● Data to process
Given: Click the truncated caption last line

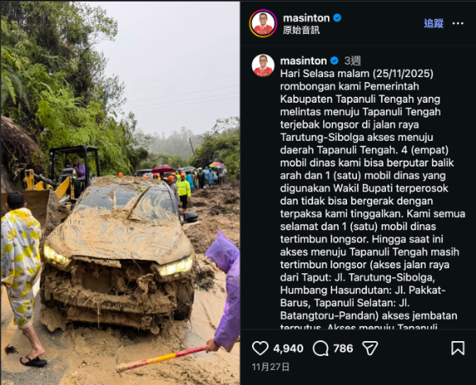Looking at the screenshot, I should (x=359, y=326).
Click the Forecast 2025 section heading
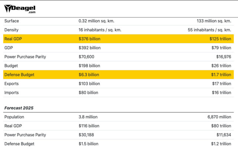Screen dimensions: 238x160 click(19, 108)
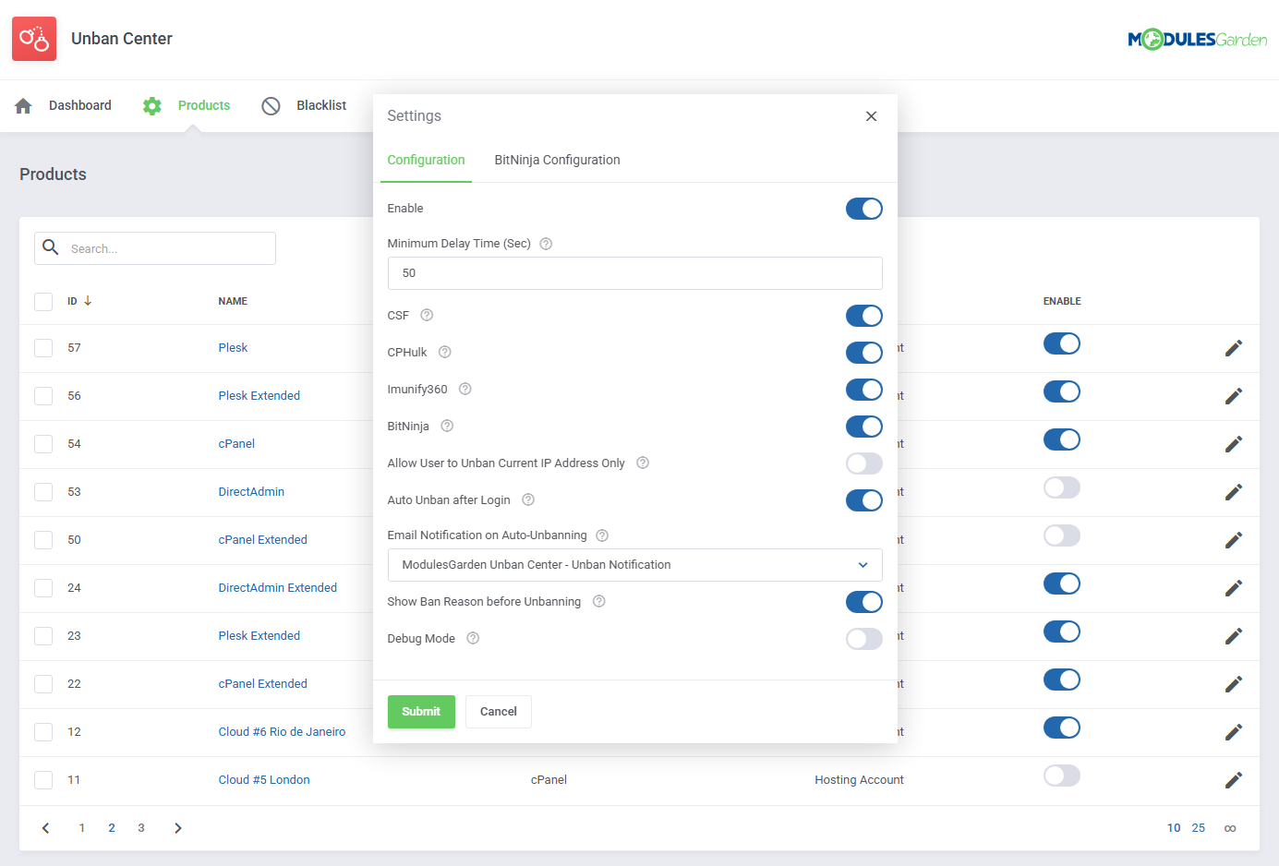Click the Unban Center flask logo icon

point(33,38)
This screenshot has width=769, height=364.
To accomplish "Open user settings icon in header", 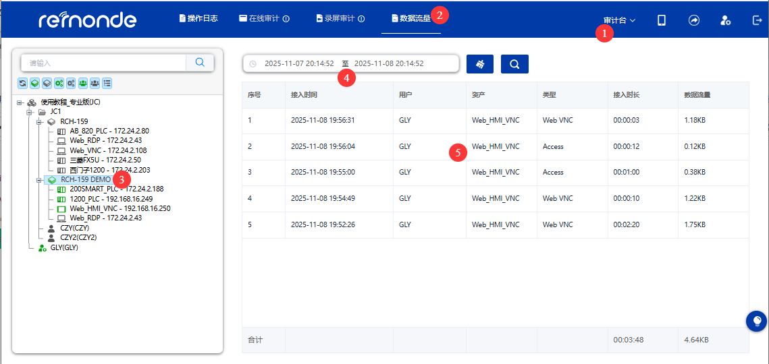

---

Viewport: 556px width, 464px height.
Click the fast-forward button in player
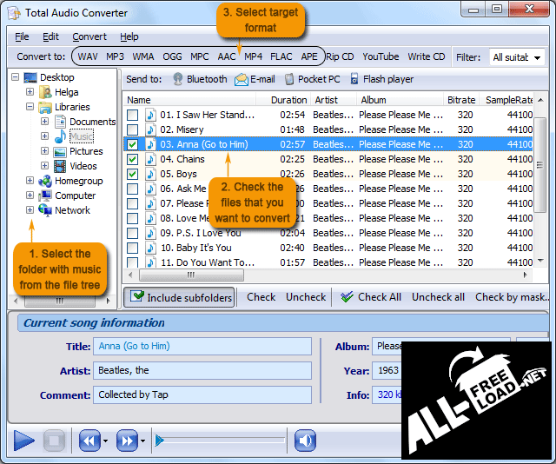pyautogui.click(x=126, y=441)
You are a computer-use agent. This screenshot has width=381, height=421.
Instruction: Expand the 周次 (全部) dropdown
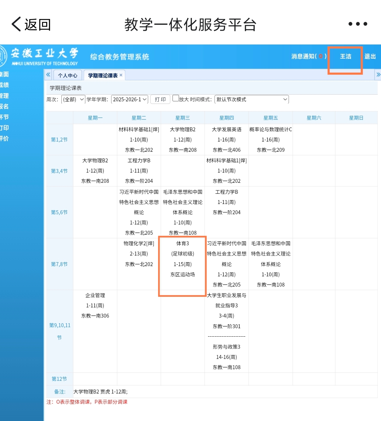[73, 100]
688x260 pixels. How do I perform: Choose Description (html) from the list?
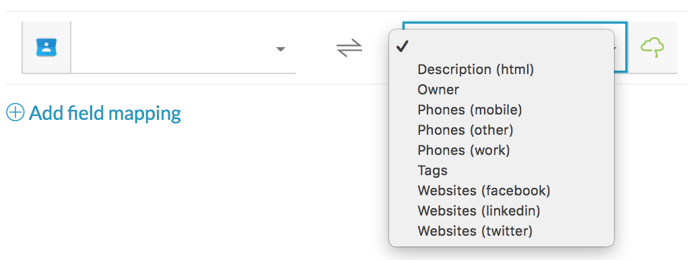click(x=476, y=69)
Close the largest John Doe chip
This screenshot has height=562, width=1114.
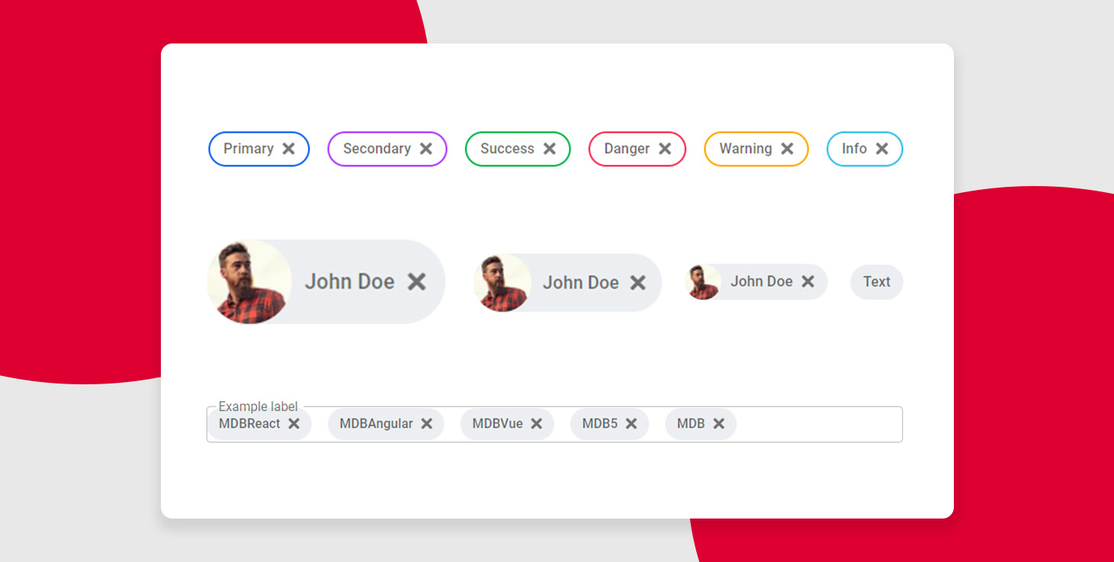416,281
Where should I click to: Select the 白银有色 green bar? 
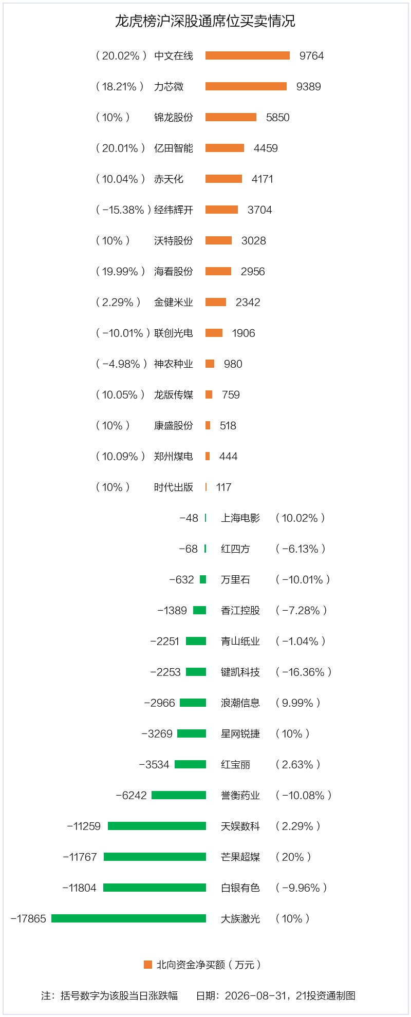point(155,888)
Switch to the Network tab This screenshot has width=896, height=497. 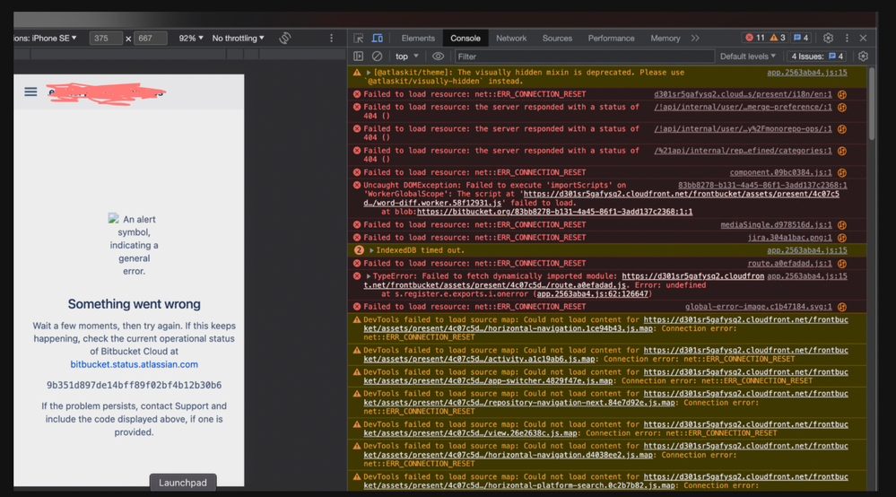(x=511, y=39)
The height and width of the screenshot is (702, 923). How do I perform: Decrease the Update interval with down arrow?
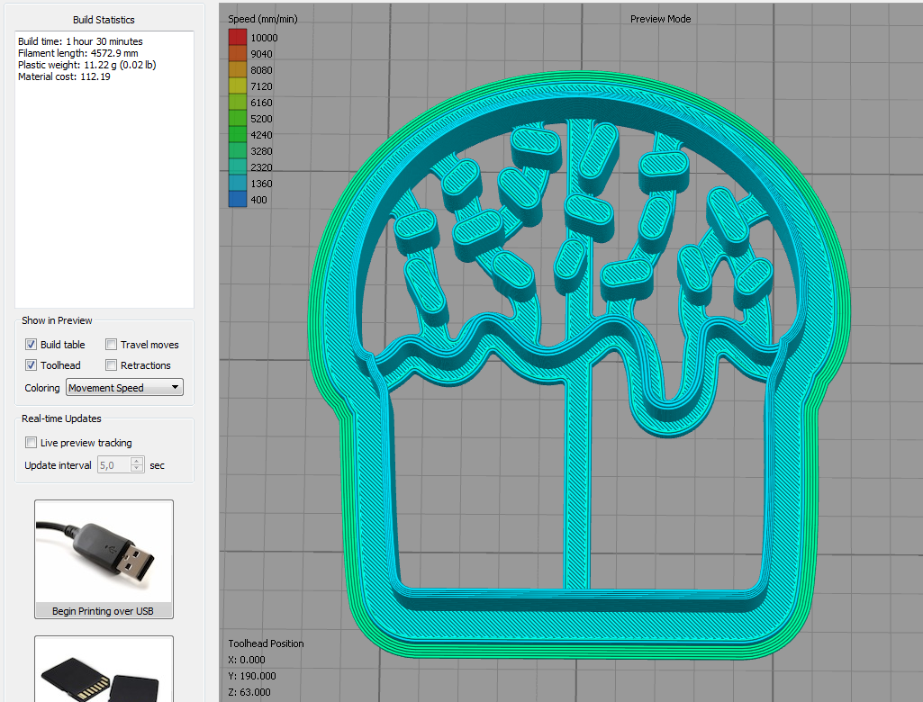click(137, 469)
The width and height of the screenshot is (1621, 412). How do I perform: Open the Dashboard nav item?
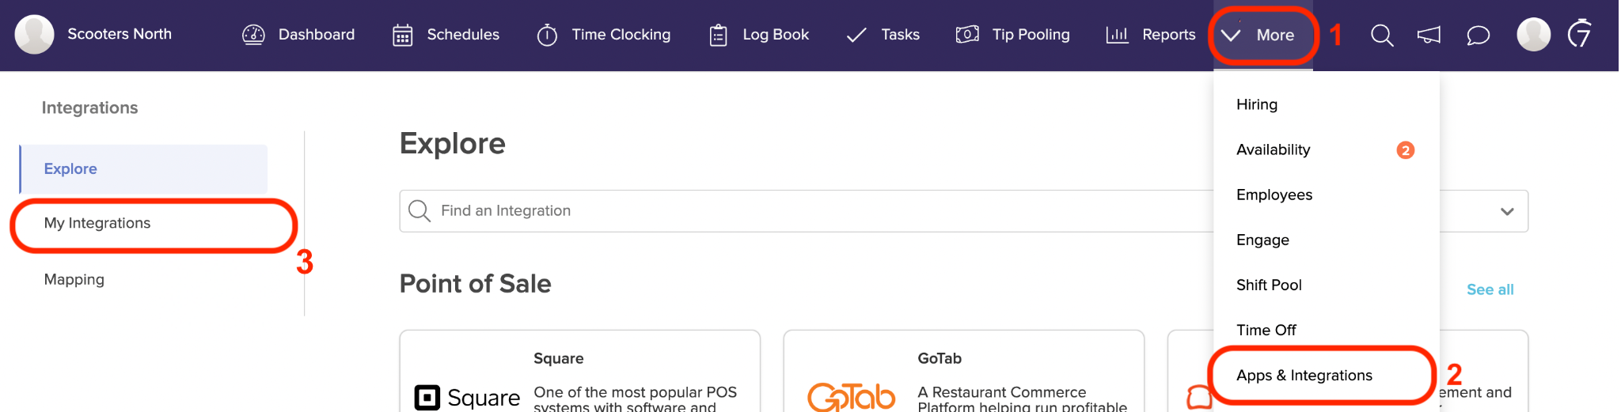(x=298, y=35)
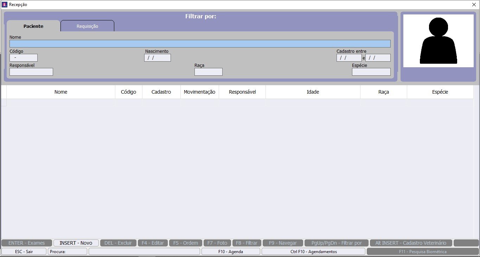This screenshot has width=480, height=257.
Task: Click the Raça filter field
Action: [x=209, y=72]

---

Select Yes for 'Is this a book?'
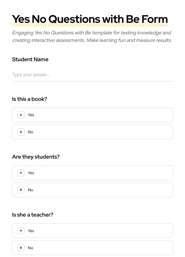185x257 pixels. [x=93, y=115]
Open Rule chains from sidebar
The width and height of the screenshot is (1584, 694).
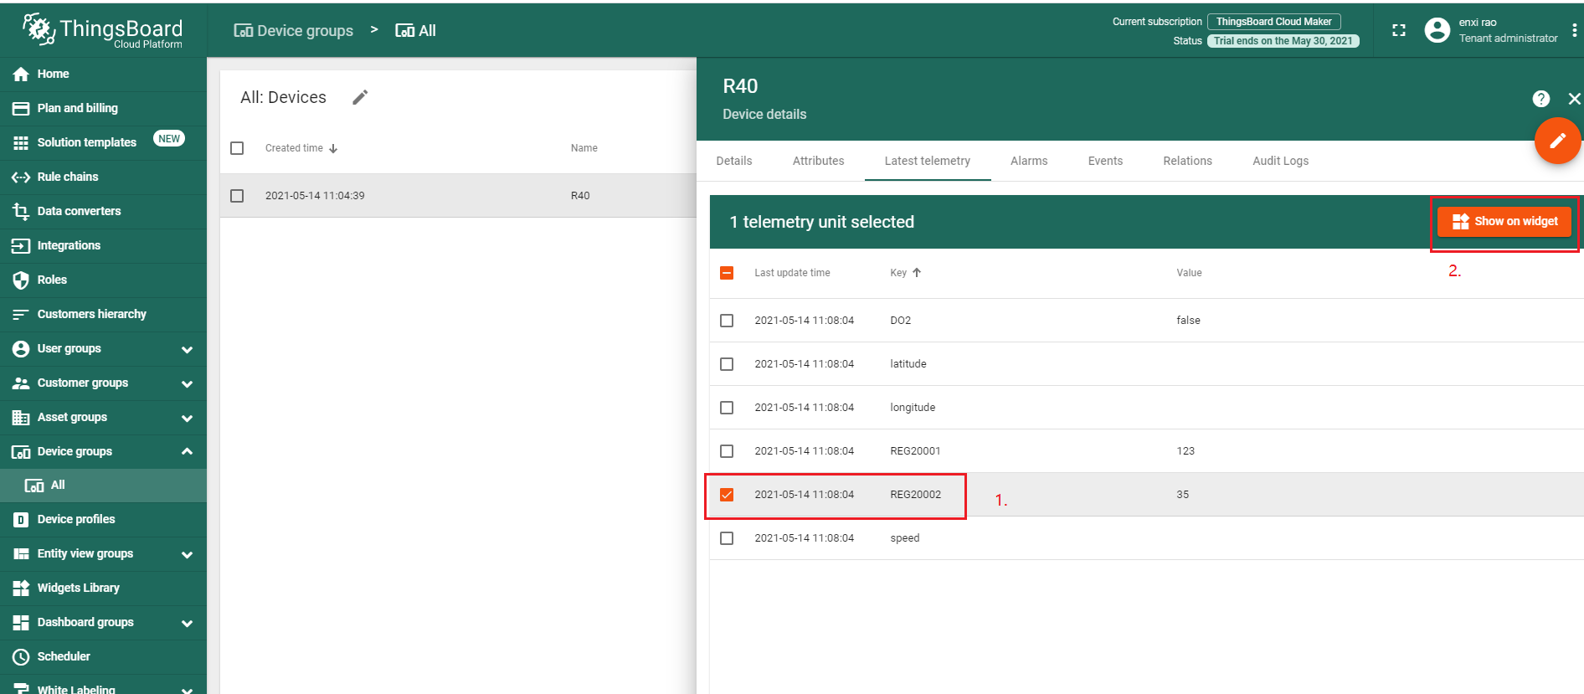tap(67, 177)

● Request
Lay out the lines of the records above, from the line containing "Open Rule chains from sidebar" through the line containing "tap(67, 177)", inclusive, as a numbered list with blank lines omitted. Leave the pictures out.

● Completed exercise
1. Open Rule chains from sidebar
2. The width and height of the screenshot is (1584, 694).
3. tap(67, 177)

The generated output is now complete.